— Try it —
Transcribe verbatim every line from the line containing "The height and width of the screenshot is (1152, 550)." to the end of the entries, including both endpoints. Output nothing beyond those lines.

— Data extract —
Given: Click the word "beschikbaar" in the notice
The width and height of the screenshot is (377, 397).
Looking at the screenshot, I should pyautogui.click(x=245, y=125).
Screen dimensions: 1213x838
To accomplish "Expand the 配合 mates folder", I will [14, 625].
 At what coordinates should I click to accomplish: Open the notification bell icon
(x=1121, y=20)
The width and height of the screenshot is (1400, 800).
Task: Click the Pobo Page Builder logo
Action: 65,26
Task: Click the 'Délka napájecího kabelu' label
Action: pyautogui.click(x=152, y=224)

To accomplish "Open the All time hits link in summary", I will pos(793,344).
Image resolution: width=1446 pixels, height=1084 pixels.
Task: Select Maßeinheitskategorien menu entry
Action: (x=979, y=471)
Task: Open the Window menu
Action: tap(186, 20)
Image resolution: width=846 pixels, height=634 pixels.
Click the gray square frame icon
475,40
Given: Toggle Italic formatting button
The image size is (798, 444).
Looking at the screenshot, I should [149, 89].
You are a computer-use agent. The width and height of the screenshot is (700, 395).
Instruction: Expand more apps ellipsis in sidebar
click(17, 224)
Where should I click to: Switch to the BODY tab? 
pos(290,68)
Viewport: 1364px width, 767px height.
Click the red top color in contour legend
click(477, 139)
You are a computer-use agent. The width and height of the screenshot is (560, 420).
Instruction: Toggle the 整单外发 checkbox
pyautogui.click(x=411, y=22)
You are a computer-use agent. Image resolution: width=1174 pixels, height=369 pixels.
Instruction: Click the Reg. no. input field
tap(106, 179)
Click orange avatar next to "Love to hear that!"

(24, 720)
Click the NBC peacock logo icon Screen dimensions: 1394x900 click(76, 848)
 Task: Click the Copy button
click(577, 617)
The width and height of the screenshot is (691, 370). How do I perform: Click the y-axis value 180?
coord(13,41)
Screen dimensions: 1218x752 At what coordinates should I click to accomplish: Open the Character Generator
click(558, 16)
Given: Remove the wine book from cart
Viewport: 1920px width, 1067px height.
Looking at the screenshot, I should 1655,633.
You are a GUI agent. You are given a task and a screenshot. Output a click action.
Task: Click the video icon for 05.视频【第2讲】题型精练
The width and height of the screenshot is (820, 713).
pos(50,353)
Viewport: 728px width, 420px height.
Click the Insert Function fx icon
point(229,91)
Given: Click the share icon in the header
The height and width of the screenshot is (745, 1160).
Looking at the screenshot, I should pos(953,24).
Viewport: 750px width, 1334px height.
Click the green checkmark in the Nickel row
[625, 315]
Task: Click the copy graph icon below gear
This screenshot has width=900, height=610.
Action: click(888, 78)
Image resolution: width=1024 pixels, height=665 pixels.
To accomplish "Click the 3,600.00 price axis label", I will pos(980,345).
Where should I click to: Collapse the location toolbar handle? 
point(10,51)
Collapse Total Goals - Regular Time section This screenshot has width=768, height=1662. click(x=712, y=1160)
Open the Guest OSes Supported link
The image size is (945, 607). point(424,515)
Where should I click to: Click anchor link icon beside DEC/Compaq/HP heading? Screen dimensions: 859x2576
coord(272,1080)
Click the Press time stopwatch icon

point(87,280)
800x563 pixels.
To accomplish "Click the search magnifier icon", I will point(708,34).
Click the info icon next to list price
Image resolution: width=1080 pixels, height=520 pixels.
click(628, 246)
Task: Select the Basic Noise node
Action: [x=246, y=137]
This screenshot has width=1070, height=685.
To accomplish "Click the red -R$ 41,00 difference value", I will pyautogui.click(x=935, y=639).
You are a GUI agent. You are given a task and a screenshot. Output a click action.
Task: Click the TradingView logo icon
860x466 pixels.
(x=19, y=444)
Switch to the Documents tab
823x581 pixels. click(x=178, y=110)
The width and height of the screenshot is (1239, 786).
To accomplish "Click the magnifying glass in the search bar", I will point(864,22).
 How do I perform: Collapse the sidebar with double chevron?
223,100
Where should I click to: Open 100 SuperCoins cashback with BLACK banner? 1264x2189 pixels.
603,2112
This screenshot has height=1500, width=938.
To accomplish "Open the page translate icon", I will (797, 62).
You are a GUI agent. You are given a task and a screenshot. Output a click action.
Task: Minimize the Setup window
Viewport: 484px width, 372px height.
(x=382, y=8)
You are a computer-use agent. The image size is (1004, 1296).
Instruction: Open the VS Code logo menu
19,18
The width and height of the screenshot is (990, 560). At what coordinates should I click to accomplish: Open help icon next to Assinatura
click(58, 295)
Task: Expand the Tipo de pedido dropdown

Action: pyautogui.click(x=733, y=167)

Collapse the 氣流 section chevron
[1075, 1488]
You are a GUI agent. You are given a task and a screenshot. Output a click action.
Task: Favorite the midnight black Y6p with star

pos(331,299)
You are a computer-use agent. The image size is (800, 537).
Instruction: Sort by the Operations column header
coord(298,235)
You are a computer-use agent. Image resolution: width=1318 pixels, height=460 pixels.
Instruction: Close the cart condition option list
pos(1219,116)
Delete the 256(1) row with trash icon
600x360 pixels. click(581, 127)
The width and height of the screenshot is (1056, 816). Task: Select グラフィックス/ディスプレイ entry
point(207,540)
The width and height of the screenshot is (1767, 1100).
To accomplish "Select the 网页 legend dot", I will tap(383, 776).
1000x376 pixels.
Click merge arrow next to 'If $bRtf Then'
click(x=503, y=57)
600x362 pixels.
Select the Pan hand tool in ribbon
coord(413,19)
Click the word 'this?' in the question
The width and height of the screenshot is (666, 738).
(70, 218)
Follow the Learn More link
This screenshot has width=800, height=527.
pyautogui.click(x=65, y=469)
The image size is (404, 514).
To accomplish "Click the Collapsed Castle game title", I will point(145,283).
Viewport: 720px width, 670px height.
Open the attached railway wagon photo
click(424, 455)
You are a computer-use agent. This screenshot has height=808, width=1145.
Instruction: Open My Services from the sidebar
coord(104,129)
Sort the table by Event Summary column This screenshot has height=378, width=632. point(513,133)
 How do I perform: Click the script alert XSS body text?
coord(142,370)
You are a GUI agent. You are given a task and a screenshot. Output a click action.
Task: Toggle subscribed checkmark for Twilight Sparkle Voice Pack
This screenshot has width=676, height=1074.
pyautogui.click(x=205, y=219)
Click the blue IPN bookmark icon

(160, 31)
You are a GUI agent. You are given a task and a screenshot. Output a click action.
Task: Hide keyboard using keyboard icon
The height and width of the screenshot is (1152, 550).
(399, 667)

— Written response —
The height and width of the screenshot is (1152, 550).
(399, 667)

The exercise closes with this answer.